(Saved data entries)
________

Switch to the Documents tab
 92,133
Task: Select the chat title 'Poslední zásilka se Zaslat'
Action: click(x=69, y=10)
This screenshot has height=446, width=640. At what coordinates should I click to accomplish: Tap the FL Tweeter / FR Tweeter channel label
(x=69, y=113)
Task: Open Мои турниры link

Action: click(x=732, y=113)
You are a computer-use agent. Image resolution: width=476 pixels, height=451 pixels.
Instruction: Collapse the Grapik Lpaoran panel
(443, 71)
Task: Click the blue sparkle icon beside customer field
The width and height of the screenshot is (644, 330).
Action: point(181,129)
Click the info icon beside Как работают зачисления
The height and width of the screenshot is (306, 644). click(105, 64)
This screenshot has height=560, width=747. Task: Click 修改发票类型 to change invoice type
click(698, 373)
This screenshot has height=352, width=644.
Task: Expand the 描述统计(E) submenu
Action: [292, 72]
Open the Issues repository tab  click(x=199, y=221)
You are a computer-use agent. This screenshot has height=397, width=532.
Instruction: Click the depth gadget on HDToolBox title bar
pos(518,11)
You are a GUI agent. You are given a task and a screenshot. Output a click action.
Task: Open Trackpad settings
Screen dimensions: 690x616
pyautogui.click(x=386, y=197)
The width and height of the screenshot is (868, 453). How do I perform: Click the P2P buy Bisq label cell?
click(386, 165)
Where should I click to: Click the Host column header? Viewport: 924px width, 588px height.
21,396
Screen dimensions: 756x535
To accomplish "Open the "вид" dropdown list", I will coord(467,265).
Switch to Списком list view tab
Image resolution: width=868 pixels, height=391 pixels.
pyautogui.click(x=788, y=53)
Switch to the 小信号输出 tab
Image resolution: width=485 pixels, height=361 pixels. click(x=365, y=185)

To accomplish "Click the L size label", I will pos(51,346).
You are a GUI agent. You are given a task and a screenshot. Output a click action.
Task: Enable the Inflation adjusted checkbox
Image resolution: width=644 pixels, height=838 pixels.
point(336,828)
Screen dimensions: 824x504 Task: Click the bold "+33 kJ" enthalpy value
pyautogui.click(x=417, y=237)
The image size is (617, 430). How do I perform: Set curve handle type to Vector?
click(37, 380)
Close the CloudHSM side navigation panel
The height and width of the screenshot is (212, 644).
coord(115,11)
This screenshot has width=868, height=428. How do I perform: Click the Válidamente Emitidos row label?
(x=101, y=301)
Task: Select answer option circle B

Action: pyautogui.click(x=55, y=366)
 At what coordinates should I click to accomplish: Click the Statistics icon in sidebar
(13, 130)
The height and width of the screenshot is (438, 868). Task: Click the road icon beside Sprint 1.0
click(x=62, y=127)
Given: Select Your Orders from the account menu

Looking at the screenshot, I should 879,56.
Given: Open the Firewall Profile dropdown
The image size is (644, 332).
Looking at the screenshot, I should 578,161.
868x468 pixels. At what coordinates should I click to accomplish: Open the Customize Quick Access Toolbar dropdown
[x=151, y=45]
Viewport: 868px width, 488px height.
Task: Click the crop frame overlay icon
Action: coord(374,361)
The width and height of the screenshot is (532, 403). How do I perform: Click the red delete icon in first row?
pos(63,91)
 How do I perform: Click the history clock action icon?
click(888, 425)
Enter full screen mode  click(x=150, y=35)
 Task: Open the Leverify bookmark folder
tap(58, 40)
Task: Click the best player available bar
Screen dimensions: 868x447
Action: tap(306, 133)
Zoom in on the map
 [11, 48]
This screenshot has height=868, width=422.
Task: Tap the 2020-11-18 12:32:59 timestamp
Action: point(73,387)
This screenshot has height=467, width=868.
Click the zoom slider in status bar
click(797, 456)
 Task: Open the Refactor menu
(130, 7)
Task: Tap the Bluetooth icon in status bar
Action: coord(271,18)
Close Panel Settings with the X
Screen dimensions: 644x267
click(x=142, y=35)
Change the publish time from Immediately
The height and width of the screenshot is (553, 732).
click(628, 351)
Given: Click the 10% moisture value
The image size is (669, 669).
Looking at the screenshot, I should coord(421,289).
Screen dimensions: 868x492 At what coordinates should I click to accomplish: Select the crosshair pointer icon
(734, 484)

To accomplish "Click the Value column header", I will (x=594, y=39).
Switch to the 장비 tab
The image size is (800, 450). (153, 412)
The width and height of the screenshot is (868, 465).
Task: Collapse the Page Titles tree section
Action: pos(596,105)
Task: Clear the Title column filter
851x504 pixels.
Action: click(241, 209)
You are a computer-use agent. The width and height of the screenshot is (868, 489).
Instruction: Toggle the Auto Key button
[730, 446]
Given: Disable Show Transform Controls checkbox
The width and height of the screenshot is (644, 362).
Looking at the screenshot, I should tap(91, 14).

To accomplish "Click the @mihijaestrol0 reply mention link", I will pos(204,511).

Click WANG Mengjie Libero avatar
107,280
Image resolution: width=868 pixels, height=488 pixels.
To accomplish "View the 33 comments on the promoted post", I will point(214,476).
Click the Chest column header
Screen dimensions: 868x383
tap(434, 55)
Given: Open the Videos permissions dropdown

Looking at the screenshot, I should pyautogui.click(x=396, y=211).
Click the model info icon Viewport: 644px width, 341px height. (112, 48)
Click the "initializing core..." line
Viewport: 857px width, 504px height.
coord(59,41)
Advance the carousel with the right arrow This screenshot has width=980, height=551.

________

The records must be given again in full, exactly as they were written.

● **The completed task**:
Switch to the Documents tab
 92,133
Task: Select the chat title 'Poslední zásilka se Zaslat'
Action: click(x=69, y=10)
This screenshot has height=446, width=640. At what coordinates should I click to accomplish: Tap the FL Tweeter / FR Tweeter channel label
(x=69, y=113)
Task: Open Мои турниры link

Action: click(x=732, y=113)
You are a computer-use agent. Image resolution: width=476 pixels, height=451 pixels.
Instruction: Collapse the Grapik Lpaoran panel
(443, 71)
Task: Click the blue sparkle icon beside customer field
The width and height of the screenshot is (644, 330).
Action: point(181,129)
Click the info icon beside Как работают зачисления
The height and width of the screenshot is (306, 644). click(105, 64)
This screenshot has height=560, width=747. Task: Click 修改发票类型 to change invoice type
click(698, 373)
This screenshot has height=352, width=644.
Task: Expand the 描述统计(E) submenu
Action: [292, 72]
Open the Issues repository tab  click(x=199, y=221)
You are a computer-use agent. This screenshot has height=397, width=532.
Instruction: Click the depth gadget on HDToolBox title bar
pos(518,11)
You are a GUI agent. You are given a task and a screenshot. Output a click action.
Task: Open Trackpad settings
Screen dimensions: 690x616
pyautogui.click(x=386, y=197)
The width and height of the screenshot is (868, 453). How do I perform: Click the P2P buy Bisq label cell?
click(386, 165)
Where should I click to: Click the Host column header? Viewport: 924px width, 588px height.
21,396
Screen dimensions: 756x535
To accomplish "Open the "вид" dropdown list", I will coord(467,265).
Switch to Списком list view tab
Image resolution: width=868 pixels, height=391 pixels.
pyautogui.click(x=788, y=53)
Switch to the 小信号输出 tab
Image resolution: width=485 pixels, height=361 pixels. click(x=365, y=185)

To accomplish "Click the L size label", I will pos(51,346).
You are a GUI agent. You are given a task and a screenshot. Output a click action.
Task: Enable the Inflation adjusted checkbox
Image resolution: width=644 pixels, height=838 pixels.
point(336,828)
Screen dimensions: 824x504 Task: Click the bold "+33 kJ" enthalpy value
pyautogui.click(x=417, y=237)
The image size is (617, 430). How do I perform: Set curve handle type to Vector?
click(37, 380)
Close the CloudHSM side navigation panel
The height and width of the screenshot is (212, 644).
coord(115,11)
This screenshot has width=868, height=428. How do I perform: Click the Válidamente Emitidos row label?
(x=101, y=301)
Task: Select answer option circle B

Action: pyautogui.click(x=55, y=366)
 At what coordinates should I click to accomplish: Click the Statistics icon in sidebar
(13, 130)
The height and width of the screenshot is (438, 868). Task: Click the road icon beside Sprint 1.0
click(x=62, y=127)
Given: Select Your Orders from the account menu

Looking at the screenshot, I should 879,56.
Given: Open the Firewall Profile dropdown
The image size is (644, 332).
Looking at the screenshot, I should 578,161.
868x468 pixels. At what coordinates should I click to accomplish: Open the Customize Quick Access Toolbar dropdown
[x=151, y=45]
Viewport: 868px width, 488px height.
Task: Click the crop frame overlay icon
Action: coord(374,361)
The width and height of the screenshot is (532, 403). How do I perform: Click the red delete icon in first row?
pos(63,91)
 How do I perform: Click the history clock action icon?
click(888, 425)
Enter full screen mode  click(x=150, y=35)
 Task: Open the Leverify bookmark folder
tap(58, 40)
Task: Click the best player available bar
Screen dimensions: 868x447
Action: tap(306, 133)
Zoom in on the map
 [11, 48]
This screenshot has height=868, width=422.
Task: Tap the 2020-11-18 12:32:59 timestamp
Action: point(73,387)
This screenshot has height=467, width=868.
Click the zoom slider in status bar
click(797, 456)
 Task: Open the Refactor menu
(130, 7)
Task: Tap the Bluetooth icon in status bar
Action: coord(271,18)
Close Panel Settings with the X
Screen dimensions: 644x267
click(x=142, y=35)
Change the publish time from Immediately
The height and width of the screenshot is (553, 732).
click(628, 351)
Given: Click the 10% moisture value
The image size is (669, 669).
Looking at the screenshot, I should coord(421,289).
Screen dimensions: 868x492 At what coordinates should I click to accomplish: Select the crosshair pointer icon
(734, 484)

To accomplish "Click the Value column header", I will (x=594, y=39).
Switch to the 장비 tab
The image size is (800, 450). (153, 412)
The width and height of the screenshot is (868, 465).
Task: Collapse the Page Titles tree section
Action: pos(596,105)
Task: Clear the Title column filter
851x504 pixels.
Action: click(241, 209)
You are a computer-use agent. The width and height of the screenshot is (868, 489).
Instruction: Toggle the Auto Key button
[730, 446]
Given: Disable Show Transform Controls checkbox
The width and height of the screenshot is (644, 362).
Looking at the screenshot, I should tap(91, 14).

To accomplish "Click the @mihijaestrol0 reply mention link", I will pos(204,511).

Click WANG Mengjie Libero avatar
107,280
Image resolution: width=868 pixels, height=488 pixels.
To accomplish "View the 33 comments on the promoted post", I will point(214,476).
Click the Chest column header
Screen dimensions: 868x383
tap(434, 55)
Given: Open the Videos permissions dropdown

Looking at the screenshot, I should pyautogui.click(x=396, y=211).
Click the model info icon Viewport: 644px width, 341px height. (112, 48)
Click the "initializing core..." line
Viewport: 857px width, 504px height.
coord(59,41)
Advance the carousel with the right arrow This screenshot has width=980, height=551.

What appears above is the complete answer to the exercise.